DIRECTIONS – Only the lines from the one with "The width and height of the screenshot is (582, 430)." through the end of the material below belong in the reply; transcribe them exactly.

[[ MATERIAL FOR THE TASK open ]]

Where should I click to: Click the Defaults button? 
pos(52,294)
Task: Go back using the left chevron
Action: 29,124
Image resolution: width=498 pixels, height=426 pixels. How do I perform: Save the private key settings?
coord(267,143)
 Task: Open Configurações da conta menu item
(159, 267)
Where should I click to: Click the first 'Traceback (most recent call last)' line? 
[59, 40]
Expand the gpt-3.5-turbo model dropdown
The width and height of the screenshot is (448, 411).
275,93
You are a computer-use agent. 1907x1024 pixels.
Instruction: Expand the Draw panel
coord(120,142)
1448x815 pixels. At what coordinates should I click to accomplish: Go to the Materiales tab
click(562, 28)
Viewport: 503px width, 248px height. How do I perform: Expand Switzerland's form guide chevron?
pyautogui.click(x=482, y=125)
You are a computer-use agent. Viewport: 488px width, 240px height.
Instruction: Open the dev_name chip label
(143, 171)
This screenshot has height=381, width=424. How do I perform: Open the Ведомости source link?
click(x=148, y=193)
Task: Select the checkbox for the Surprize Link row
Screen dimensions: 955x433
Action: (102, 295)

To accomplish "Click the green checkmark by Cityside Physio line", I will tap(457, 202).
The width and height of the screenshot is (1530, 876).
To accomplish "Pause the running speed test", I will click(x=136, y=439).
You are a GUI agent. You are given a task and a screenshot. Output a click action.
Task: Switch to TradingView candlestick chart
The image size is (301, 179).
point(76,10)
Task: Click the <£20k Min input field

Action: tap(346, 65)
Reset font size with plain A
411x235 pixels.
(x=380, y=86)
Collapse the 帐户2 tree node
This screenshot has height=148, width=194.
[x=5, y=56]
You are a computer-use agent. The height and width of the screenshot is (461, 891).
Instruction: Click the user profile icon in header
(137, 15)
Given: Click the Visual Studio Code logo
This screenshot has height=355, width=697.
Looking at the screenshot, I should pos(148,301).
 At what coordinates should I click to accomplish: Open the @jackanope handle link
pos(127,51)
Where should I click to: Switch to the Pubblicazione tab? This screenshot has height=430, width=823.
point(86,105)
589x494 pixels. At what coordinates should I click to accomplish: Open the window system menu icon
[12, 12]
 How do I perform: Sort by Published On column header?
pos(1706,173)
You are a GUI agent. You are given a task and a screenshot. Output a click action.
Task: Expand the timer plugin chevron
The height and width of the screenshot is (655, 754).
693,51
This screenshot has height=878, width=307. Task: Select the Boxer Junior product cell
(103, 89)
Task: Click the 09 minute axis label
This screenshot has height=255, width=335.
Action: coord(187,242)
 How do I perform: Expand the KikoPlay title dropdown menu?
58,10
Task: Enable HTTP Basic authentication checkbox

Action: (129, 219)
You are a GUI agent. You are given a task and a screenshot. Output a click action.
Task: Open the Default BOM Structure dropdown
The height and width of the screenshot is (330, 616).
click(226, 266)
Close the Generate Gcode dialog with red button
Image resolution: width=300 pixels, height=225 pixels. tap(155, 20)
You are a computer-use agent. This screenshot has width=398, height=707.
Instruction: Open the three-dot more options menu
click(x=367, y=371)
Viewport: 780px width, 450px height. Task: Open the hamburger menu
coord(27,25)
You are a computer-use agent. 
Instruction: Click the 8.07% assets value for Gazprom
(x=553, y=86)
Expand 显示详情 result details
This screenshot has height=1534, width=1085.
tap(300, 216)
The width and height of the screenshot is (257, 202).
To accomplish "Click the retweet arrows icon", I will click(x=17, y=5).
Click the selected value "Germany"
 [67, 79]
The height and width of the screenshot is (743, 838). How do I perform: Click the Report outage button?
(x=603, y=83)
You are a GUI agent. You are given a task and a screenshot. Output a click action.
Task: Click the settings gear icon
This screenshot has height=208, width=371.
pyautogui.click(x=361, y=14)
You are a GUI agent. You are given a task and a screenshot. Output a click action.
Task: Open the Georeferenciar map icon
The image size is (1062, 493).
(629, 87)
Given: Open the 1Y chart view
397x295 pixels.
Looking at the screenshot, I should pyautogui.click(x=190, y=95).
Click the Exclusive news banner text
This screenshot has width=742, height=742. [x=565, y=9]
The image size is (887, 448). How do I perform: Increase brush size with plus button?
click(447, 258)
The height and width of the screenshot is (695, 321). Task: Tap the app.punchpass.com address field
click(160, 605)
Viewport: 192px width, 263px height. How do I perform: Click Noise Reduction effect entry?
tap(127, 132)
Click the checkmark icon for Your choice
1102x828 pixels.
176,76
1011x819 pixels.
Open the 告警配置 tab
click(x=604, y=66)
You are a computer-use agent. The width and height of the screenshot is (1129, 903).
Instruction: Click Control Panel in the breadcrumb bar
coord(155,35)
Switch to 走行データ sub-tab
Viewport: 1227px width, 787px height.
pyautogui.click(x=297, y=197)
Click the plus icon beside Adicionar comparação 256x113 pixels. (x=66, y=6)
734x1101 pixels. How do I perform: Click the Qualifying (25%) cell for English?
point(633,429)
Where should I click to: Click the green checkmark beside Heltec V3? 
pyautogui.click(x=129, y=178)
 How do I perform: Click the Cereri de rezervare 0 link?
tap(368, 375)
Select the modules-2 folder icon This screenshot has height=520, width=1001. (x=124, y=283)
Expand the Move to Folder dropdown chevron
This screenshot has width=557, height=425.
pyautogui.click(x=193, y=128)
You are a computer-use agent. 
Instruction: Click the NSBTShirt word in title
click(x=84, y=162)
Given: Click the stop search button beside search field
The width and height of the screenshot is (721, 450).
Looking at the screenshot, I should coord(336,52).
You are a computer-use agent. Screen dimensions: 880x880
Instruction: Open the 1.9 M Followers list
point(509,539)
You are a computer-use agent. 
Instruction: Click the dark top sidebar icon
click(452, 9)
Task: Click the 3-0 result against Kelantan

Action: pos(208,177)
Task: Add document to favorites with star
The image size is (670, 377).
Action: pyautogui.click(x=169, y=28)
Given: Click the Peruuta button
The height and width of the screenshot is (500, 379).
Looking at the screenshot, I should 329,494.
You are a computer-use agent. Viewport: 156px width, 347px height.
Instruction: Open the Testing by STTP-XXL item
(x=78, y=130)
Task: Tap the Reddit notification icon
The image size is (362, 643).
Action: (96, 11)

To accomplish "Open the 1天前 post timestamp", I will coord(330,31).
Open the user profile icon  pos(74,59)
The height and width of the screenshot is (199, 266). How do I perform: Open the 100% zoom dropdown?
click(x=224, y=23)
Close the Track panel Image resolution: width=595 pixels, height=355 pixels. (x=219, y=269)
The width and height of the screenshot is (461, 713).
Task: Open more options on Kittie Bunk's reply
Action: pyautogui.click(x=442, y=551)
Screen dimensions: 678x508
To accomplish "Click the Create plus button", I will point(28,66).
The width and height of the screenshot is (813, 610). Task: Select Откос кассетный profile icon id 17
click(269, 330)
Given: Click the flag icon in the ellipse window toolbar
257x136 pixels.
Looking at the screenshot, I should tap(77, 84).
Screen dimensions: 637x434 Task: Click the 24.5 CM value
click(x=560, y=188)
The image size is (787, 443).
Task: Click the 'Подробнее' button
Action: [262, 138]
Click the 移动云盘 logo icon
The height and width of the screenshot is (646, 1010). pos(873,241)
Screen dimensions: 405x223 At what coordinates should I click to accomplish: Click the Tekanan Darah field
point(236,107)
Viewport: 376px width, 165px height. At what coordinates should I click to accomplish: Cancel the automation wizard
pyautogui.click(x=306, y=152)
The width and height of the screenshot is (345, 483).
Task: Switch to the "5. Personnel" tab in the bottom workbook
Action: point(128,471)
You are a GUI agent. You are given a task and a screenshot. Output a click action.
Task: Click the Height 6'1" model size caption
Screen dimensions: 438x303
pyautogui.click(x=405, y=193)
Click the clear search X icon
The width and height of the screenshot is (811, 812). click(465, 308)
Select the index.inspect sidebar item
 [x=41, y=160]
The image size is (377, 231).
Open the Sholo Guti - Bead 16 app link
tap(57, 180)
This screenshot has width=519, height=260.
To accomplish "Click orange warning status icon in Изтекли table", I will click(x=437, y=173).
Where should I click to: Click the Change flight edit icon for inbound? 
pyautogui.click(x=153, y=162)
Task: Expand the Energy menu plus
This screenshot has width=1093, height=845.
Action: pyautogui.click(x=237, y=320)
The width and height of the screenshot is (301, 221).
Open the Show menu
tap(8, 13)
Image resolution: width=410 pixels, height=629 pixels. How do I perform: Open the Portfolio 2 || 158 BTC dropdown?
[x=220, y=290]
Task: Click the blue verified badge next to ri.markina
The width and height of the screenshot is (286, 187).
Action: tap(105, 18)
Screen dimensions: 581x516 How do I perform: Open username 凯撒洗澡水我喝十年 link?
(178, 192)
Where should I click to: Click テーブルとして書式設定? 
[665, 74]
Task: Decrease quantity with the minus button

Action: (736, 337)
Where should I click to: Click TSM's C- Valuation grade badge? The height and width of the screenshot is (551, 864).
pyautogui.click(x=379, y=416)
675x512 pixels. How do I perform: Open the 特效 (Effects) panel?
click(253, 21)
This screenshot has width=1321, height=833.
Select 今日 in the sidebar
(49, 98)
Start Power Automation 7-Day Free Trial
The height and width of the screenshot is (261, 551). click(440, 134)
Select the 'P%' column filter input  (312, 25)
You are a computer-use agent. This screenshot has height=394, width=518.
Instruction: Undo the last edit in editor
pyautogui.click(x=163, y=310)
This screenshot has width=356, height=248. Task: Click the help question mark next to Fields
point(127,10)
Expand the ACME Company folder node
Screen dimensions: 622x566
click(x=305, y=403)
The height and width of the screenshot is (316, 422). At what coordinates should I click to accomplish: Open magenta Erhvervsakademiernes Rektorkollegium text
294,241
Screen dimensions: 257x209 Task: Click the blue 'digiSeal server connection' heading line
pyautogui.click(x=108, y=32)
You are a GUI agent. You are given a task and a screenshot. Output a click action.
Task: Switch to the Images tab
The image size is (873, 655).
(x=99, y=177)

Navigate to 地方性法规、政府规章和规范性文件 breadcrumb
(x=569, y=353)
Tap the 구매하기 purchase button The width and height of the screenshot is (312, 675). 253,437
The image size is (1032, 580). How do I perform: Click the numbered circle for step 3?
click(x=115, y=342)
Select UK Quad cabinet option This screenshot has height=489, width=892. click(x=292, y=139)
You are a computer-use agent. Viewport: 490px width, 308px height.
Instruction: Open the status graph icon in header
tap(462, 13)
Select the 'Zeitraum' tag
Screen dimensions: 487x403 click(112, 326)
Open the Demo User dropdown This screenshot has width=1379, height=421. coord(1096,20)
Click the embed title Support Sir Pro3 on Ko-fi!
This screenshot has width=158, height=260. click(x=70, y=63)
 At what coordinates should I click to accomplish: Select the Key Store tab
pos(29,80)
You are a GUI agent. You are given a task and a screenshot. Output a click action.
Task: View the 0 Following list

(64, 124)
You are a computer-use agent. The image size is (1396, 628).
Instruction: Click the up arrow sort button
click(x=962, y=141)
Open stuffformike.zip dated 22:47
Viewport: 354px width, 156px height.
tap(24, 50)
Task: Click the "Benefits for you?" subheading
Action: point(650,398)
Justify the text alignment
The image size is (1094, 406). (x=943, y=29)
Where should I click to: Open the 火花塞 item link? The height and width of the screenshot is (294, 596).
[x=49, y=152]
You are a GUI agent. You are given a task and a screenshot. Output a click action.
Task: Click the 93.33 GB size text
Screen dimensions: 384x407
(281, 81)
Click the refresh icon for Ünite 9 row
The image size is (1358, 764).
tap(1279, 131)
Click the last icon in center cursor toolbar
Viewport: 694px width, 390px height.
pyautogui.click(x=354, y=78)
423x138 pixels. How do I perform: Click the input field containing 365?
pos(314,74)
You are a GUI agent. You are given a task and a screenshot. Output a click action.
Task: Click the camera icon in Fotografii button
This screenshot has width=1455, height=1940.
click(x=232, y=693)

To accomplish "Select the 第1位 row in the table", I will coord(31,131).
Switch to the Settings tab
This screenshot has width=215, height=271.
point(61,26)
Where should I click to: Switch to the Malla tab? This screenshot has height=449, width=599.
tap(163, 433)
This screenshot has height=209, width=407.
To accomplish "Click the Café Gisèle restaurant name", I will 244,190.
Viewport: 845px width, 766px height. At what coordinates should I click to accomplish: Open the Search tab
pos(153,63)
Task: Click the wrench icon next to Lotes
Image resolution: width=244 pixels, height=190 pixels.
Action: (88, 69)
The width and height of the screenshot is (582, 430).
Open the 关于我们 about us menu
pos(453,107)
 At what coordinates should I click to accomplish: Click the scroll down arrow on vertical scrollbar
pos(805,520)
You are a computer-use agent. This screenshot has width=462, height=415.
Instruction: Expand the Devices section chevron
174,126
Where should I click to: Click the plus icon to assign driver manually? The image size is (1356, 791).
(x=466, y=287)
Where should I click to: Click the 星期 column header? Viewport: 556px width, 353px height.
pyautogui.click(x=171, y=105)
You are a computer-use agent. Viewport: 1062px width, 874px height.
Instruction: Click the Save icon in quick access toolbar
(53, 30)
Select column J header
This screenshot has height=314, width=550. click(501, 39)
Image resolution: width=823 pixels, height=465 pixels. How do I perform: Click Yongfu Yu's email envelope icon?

[[ MATERIAL FOR THE TASK closed ]]

OUTPUT FOR THIS EXERCISE –
The width and height of the screenshot is (582, 430).
Open the 关于我们 about us menu
pos(453,107)
 At what coordinates should I click to accomplish: Click the scroll down arrow on vertical scrollbar
pos(805,520)
You are a computer-use agent. This screenshot has width=462, height=415.
Instruction: Expand the Devices section chevron
174,126
Where should I click to: Click the plus icon to assign driver manually? The image size is (1356, 791).
(x=466, y=287)
Where should I click to: Click the 星期 column header? Viewport: 556px width, 353px height.
pyautogui.click(x=171, y=105)
You are a computer-use agent. Viewport: 1062px width, 874px height.
Instruction: Click the Save icon in quick access toolbar
(53, 30)
Select column J header
This screenshot has height=314, width=550. click(501, 39)
Image resolution: width=823 pixels, height=465 pixels. How do I perform: Click Yongfu Yu's email envelope icon?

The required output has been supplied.